I've lived near this historical—a word here meaning "of interest only to history nerds"—site for 17 years and never visited. They do not help this with their strange hours, but still. I like history and old buildings, and there one is.
The building was completed in 1855, after the original burned down in '51. It was shared with local Freemasons, who met on the 2nd floor, while the seminary occupied the 1st. The school was opened in 1838, and closed in or around 1888, and fell into disrepair. At one point in the 1970s, it was almost torn down and the land used for a Dairy Queen. Some citizens raised a ruckus and got it onto the National Register of Historic Places, and it was eventually restored.
The 1st floor had been kept as a schoolroom, with the original blackboard and fireplaces; then 2nd floor now houses a small museum with artifacts from the building and surrounding area, including some found during the restoring, such as paddles that had been hidden, presumably by students, under the stairs.
Fun fact: Roba Stanley, supposedly the 1st woman to record country music, was from the area. The museum has her guitar (which is a typically crappy early 20th century acoustic). Not that impressive a fun fact, I suppose, but we take what we can get.

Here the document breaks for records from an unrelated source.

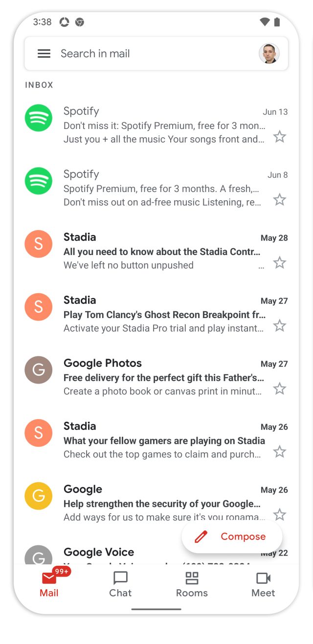The height and width of the screenshot is (644, 313).
Task: Tap the Compose button
Action: (232, 536)
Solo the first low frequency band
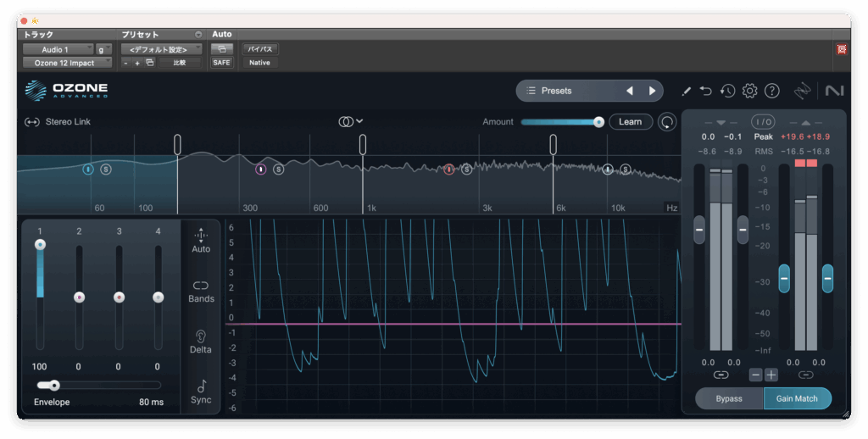 (x=106, y=169)
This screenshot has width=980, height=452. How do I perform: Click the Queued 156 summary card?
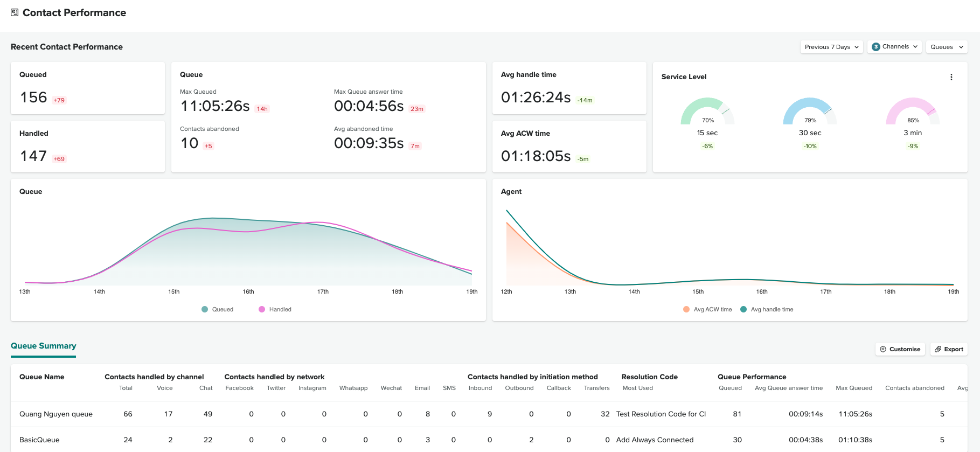point(87,88)
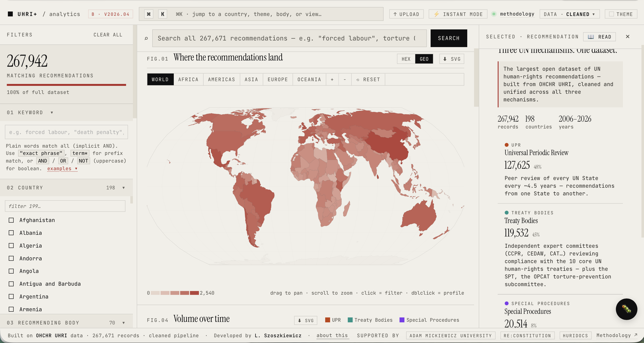The height and width of the screenshot is (343, 644).
Task: Switch the map to the AFRICA region tab
Action: [x=188, y=80]
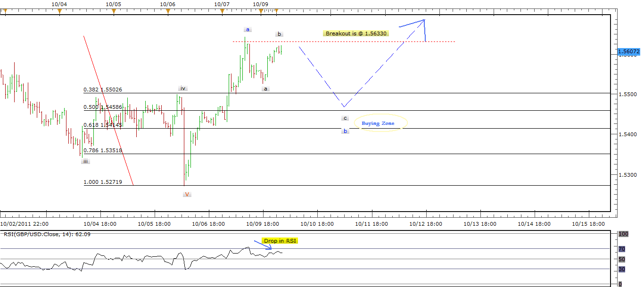
Task: Select the blue 1.56072 current price tag
Action: (x=629, y=51)
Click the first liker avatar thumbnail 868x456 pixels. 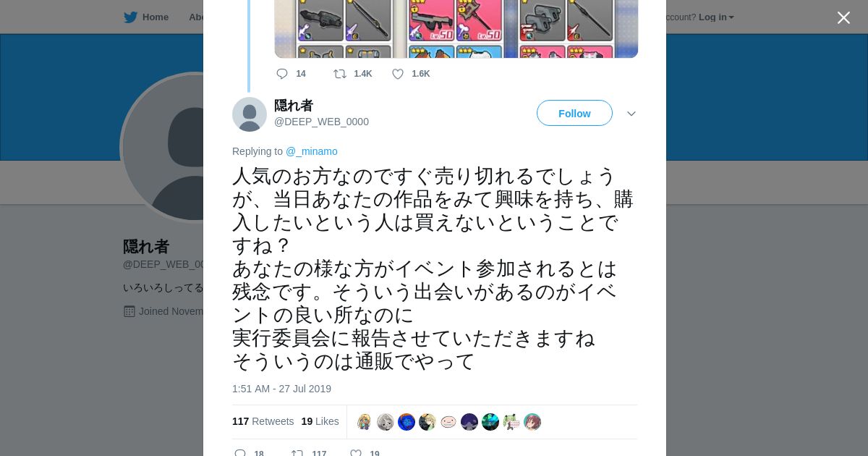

The grounds of the Seminary also house the transplanted Isaac Adair House, which was built in 1827, and is also on the National Register of Historic Places. It's a pretty boring-looking house, until you consider that it's almost 200 years old and in remarkably good condition for its age.
This place isn't overly exciting, but it's a decent enough way to spend an hour on an unseasonably pleasant January Saturday. Plus, the nice girl working the museum told me about some other historic sites around here that I've (obviously, since I didn't know they existed) never visited. That'll help get the new things count up there.